A really basic implementation looks like this. (John Resig's implementation linked above is more robust, but I think this is a little more readable, but with the same basic concept)

var extend = function(subTypeInit) {
    var SuperType = this;
    var SubType = function () {
         function SuperTypeProxy(args) {
              return SuperType.apply(this, args);
         }
         var base = new SuperTypeProxy(arguments);
         subTypeInit.apply(base, arguments);
         return base;
    }
    SubType.extend = extend.bind(SubType);
    return SubType;
}

Then it can be used like this:

var Main = function (name) {
    var self = this;
    self.name = name;
    self.doSomething = function () {
         console.log("something boring");
    };
    self.printName = function () {
         console.log("Hi, I'm "+name);
    };
};

Main.extend = extend.bind(Main); //Manually attach to first parent.

var Sub = Main.extend(function () {
    var self = this;

    self.doSomething = function () {
         console.log("something interesting");
    };

    var superPrintName = self.printName;
    self.printName = function () {
         superPrintName();
         console.log("And I'm a sub class");
    };
});

var sub = new Sub("foo");
sub.doSomething(); //logs "something interesting"
sub.printName(); //logs "Hi, I'm foo" "And I'm a sub class"

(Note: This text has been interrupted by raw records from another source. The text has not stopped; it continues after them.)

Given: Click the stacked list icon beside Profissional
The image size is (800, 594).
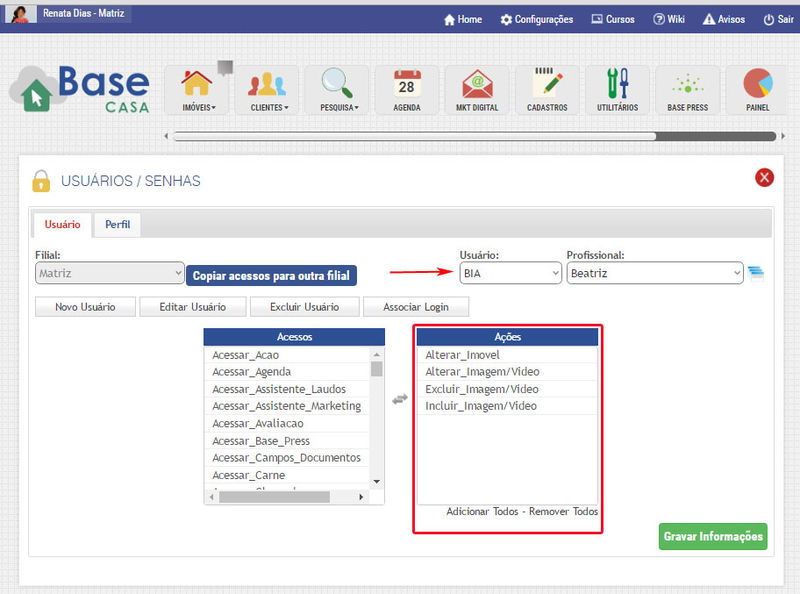Looking at the screenshot, I should [756, 274].
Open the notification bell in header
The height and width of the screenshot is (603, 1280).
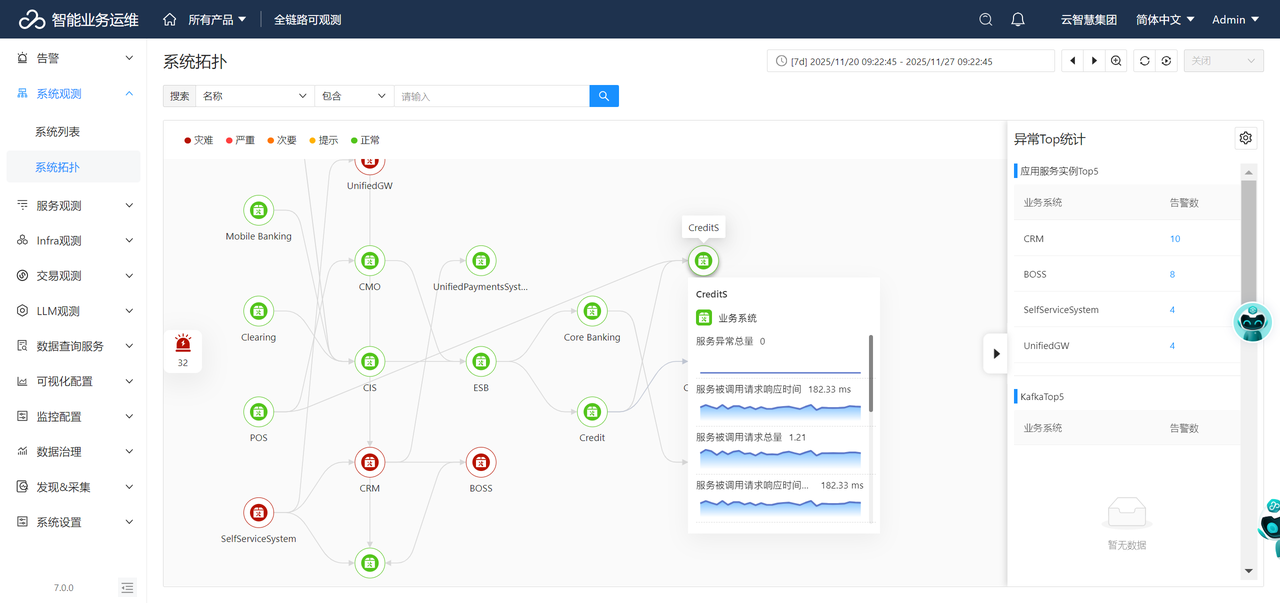(1018, 19)
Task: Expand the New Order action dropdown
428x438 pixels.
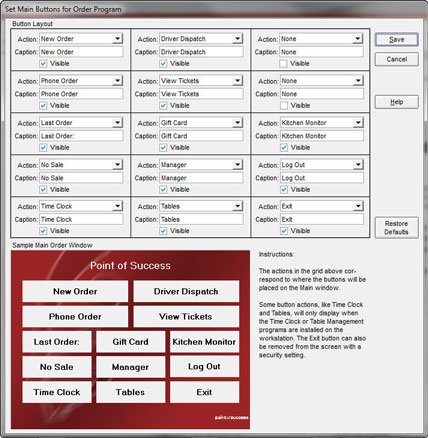Action: pyautogui.click(x=117, y=39)
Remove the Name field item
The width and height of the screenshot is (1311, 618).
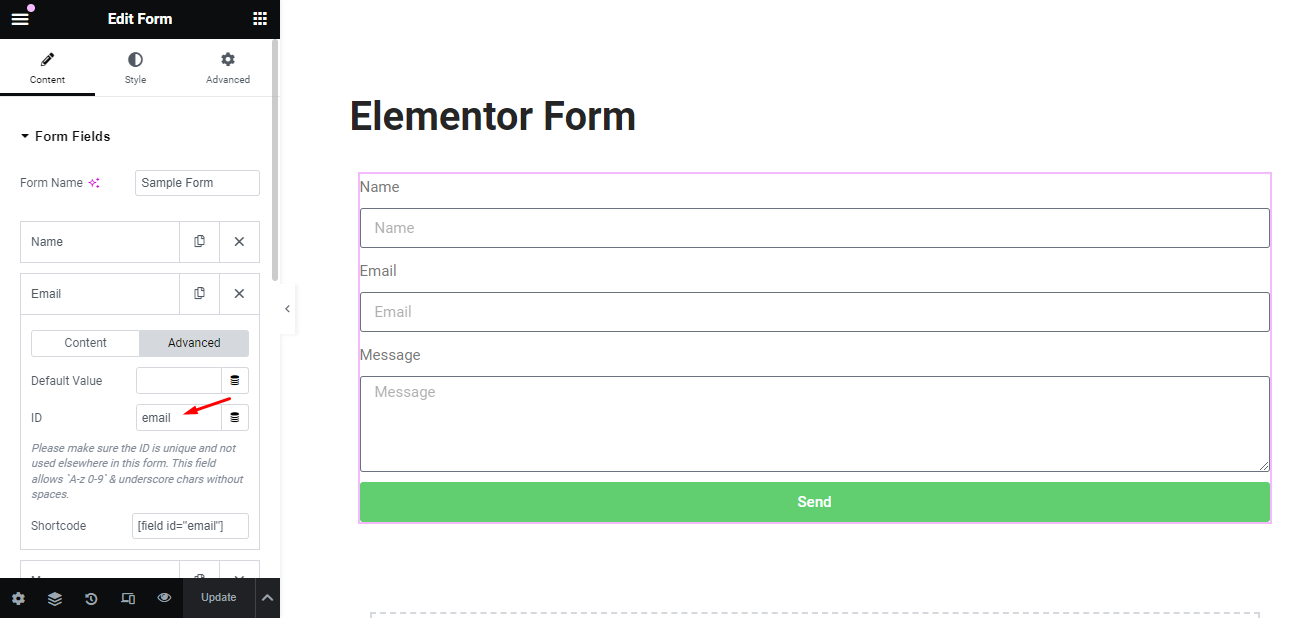pyautogui.click(x=239, y=242)
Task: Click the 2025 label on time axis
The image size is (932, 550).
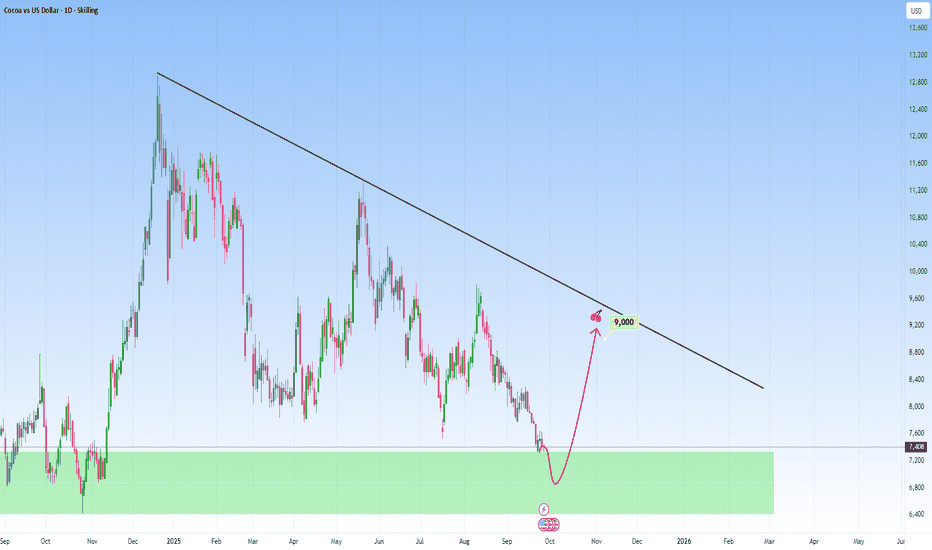Action: (173, 539)
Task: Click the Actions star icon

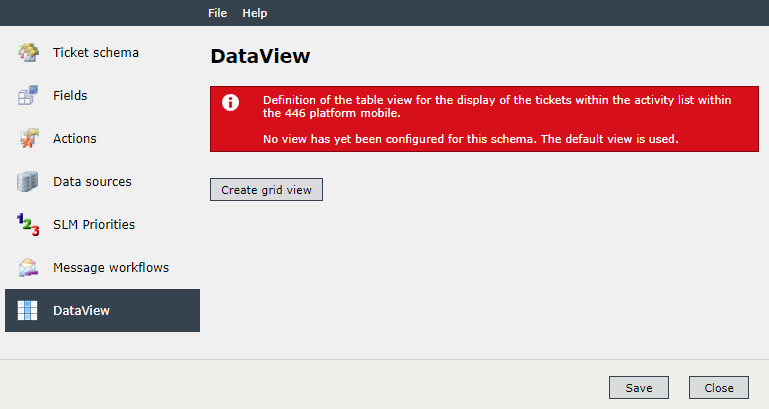Action: click(x=29, y=138)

Some caveats here, you really probably should look into prototype based inheritance, which is what javascript is really built for. Extension-based inheritance is a little more natural for someone who's used to other OO languages' approaches to inheritance, but the disadvantage is that it consumes more resources to do inheritance this way; you're creating a lot of functions (and a lot of closures), which can really add up.